[[ Records supplied open ]]
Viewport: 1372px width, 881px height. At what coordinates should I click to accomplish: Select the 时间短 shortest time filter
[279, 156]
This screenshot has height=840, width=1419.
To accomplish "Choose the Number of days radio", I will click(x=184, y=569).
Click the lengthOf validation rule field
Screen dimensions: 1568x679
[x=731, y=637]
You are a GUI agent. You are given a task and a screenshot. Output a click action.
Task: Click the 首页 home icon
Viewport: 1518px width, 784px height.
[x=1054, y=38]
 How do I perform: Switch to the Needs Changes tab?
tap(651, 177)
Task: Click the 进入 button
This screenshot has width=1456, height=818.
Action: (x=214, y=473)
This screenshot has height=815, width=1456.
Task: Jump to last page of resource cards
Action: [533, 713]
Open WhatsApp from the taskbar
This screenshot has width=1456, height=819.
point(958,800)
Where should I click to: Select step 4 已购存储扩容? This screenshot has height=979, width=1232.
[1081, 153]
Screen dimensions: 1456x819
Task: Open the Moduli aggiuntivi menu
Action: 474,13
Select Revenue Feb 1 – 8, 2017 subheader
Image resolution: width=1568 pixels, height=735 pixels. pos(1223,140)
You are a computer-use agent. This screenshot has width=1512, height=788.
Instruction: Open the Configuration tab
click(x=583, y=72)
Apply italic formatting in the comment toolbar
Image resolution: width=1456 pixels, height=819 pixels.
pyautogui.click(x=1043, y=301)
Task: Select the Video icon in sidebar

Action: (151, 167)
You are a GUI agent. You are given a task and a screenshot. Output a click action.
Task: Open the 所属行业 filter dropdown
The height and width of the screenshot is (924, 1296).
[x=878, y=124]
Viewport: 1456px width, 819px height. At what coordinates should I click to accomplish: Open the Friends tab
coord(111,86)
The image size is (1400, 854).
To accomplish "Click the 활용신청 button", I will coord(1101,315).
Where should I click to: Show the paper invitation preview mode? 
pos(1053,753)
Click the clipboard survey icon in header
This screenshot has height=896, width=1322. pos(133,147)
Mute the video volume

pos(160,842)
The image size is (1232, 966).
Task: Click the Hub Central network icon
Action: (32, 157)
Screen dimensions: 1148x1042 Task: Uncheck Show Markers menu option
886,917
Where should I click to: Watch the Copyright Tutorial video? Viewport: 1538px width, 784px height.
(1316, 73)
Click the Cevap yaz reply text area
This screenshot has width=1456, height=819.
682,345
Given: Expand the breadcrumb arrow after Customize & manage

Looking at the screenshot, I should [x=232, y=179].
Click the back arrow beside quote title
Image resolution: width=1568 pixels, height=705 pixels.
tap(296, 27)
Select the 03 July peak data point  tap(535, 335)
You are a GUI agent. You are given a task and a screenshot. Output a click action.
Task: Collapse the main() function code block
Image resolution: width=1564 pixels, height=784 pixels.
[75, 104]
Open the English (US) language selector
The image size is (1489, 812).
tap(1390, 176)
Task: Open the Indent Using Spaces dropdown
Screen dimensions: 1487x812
[[ Records supplied closed ]]
- Directions for this task -
If a line in the entries contains "button", copy it.

- Problem solution -
Task: Click the 进入 button
To accomplish "Click the 활용신청 button", I will coord(1101,315).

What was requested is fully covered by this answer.